Fig. 9. Dac efficiently suppresses the growth of colorectal tumors in an immune-dependent manner.

A A molecular docking approach predicted Daclatasvir (Dac) as a candidate inhibitor of ATP6V0A1. B Schematic showing the drug intervention protocol for Dac therapy. C–H NOD/SCID mice and C57BL/6 J mice were subcutaneously injected with wild-type MC38 cells. Tumor-bearing NOD/SCID mice or C57BL/6 J mice were then randomized into two groups according to tumor size and treated with vehicle or Dac. Average curves for tumor growth (C) were plotted. Photographs of the tumors (D) and comparisons of tumor weights on day 20 in NOD/SCID mice and day 28 in C57BL/6 J mice (E) are shown. The body weights of C57BL/6 J mice treated with vehicle or Dac were measured and plotted (F). n = 4 mice per group for C–F. Tissue sections of MC38 tumors from C57BL/6 J mice were analyzed for TGF-β1 expression (G; n = 10 fields from two mice per group). Tumor-infiltrating CD44⁺CD8⁺ T cells from day 28 tumors in C57BL/6 J mice were analyzed for their levels of effector production (H; n = 3 mice per group). I–N NCG mice or huPBMC-NCG mice were subcutaneously injected with HCT-8 wild-type cells. Tumor-bearing NCG mice or huPBMC-NCG mice were then randomized into two groups according to tumor size and treated with vehicle or Dac. n = 5 (Vehicle group in Control-NCG mice model) or 6 mice (other groups) in each group. Average curves for tumor growth (I) were plotted. Photographs of the tumors (J) and comparisons of tumor weights on day 22 (K) are shown. The body weights of huPBMC-NCG mice treated with vehicle or Dac were measured and plotted (L). Sections of HCT-8 tumor tissue from huPBMC-NCG mice were analyzed for TGF-β1 expression (M; n = 10 fields from two mice per group). Tumor-infiltrating CD45RO⁺CD8⁺ T cells from day 22 tumors in huPBMC-NCG mice were analyzed for their levels of effector production (N; n = 3 mice per group).
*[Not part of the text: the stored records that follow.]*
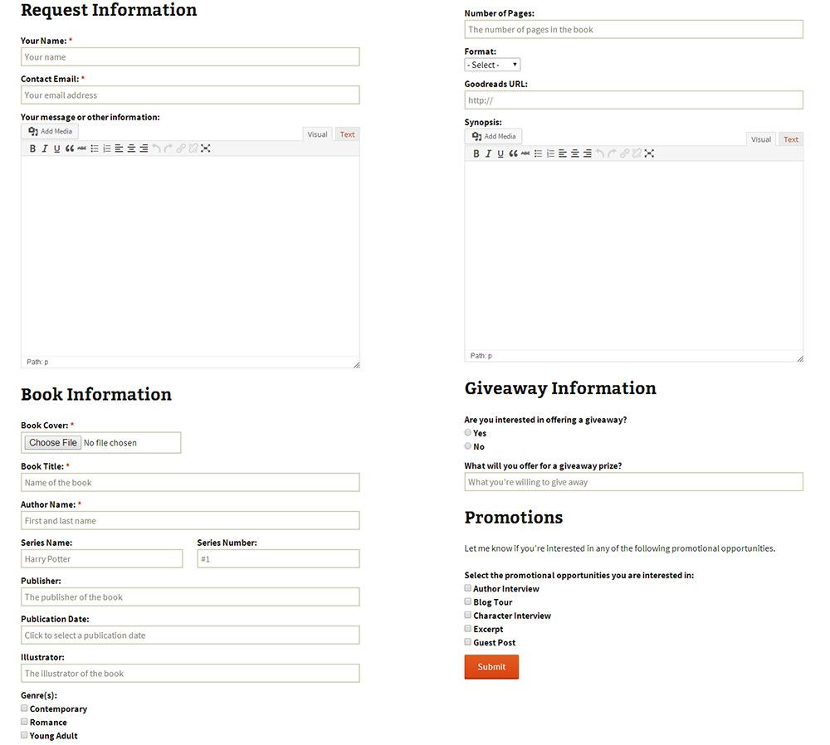Open the Publication Date picker field
The height and width of the screenshot is (745, 830).
190,635
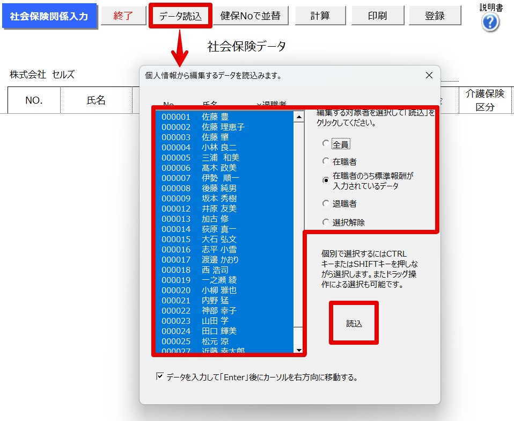This screenshot has width=514, height=421.
Task: Select the 全員 radio option
Action: pyautogui.click(x=326, y=143)
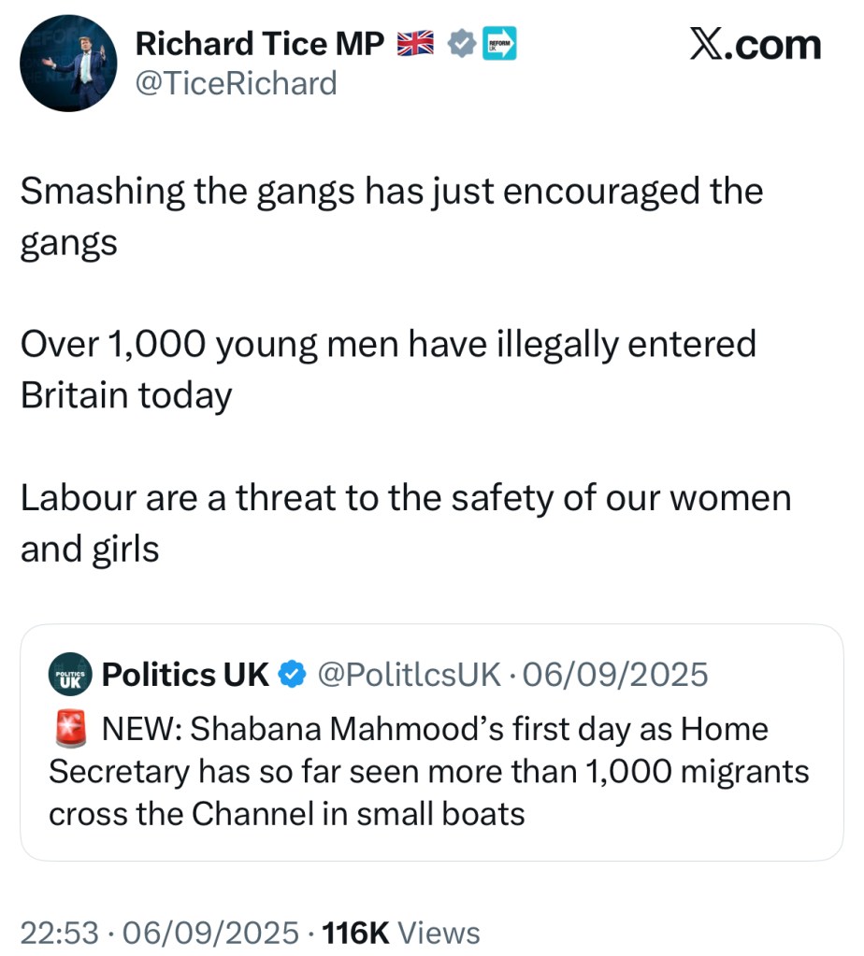Click the 22:53 timestamp below the post
The height and width of the screenshot is (956, 864).
point(57,932)
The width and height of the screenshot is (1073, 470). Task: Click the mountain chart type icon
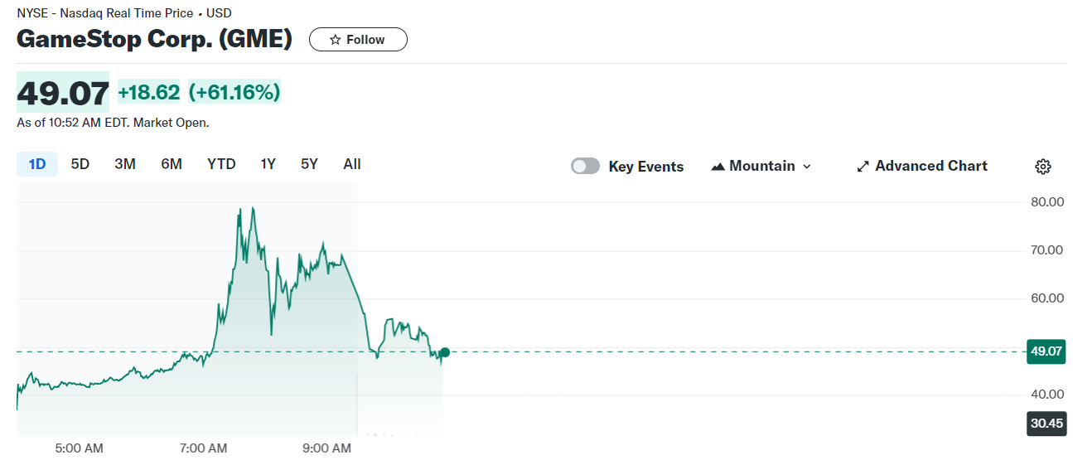coord(718,167)
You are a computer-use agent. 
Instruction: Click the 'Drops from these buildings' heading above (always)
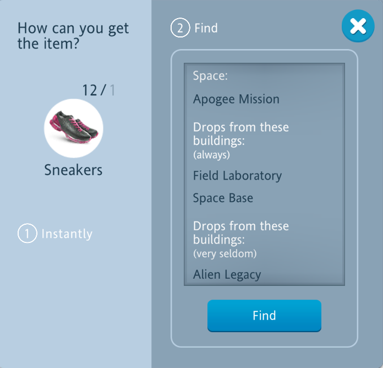(240, 134)
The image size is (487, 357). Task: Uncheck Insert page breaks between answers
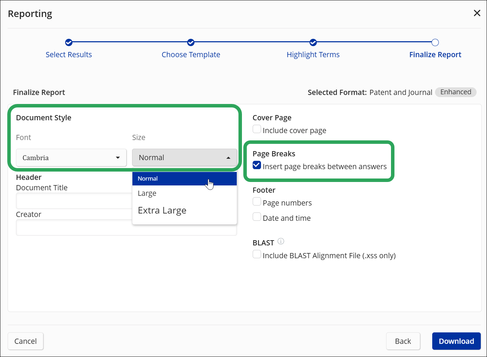[256, 165]
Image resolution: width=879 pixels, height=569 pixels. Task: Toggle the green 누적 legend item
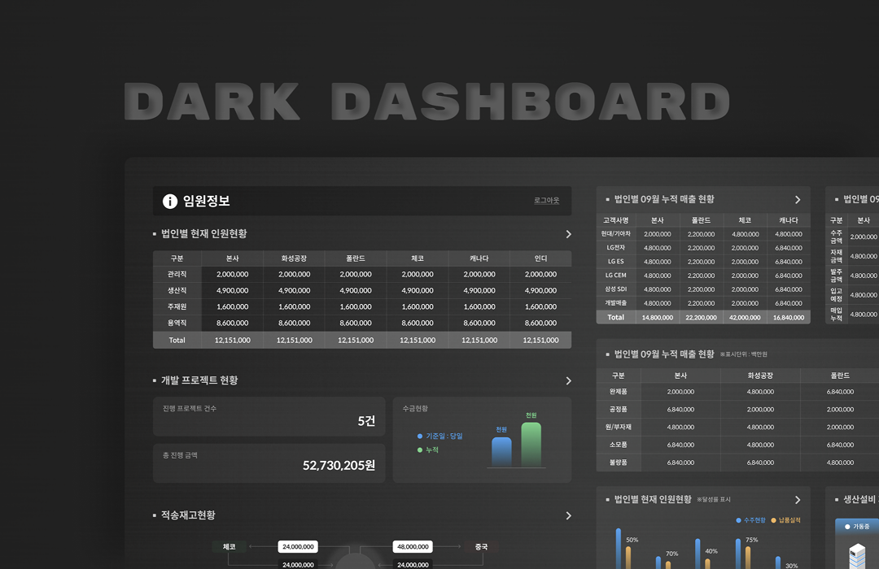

For all experiments, data are representative of 3 independent experiments and shown as means ± s.e.m; *p < 0.05, **p < 0.01, ***p < 0.001, ****p < 0.0001. Statistical significance was determined using ordinary two-way ANOVA (in C, F, I, L) or unpaired two-sided Student’s t-test (in E, G, H, K, M, N). Source data and exact p-value are provided as a Source Data file.

Fig. 10. Targeting ATP6V0A1 is required for Dac to suppress colorectal tumors.

A–C ATP6V0A1-suppressing HCT-8 cells were treated with vehicle or Dac. The cell lysate was detected with the expression of ATP6V0A1, RABGEF1, and TGF-β1 using western blotting; The presentive blots were shown (A), and the quantification of these proteins was analyzed based on three independent experiments (B). The supernatant was detected by ELISA for 24-OHC level (C; n = 3 independent experiments). D ATP6V0A1-suppressing MC38, CT26, and HCT-8 cells treated with vehicle or Dac, and the level of TGF-β1 in the supernatant was detected by ELISA. n = 3 (MC38) or 4 (CT26 and HCT-8) independent experiments. E–I C57BL/6 J mice were subcutaneously injected with control or Atp6v0a1-suppressing MC38 cells. The mice bearing control MC38 tumors or those bearing Atp6v0a1-suppressing MC38 tumors were separately randomized into two groups according to tumor size and treated with vehicle or Dac. n = 5 mice per group. Average curves for tumor growth (E) were plotted. Photographs of the tumors (F) and comparisons of tumor weights (G) are shown. Tumor-infiltrating CD44⁺CD8⁺ T cells from the above tumors described in E–G were analyzed for their levels of effector production (H and I; n = 3 mice per group). For all experiments, data are shown as means ± s.e.m; *p < 0.05, **p < 0.01, ***p < 0.001. Statistical significance was determined using ordinary two-way ANOVA (in E) or unpaired two-sided Student’s t-test (in B, C, D, G, H, I). Source data and exact p-value are provided as a Source Data file.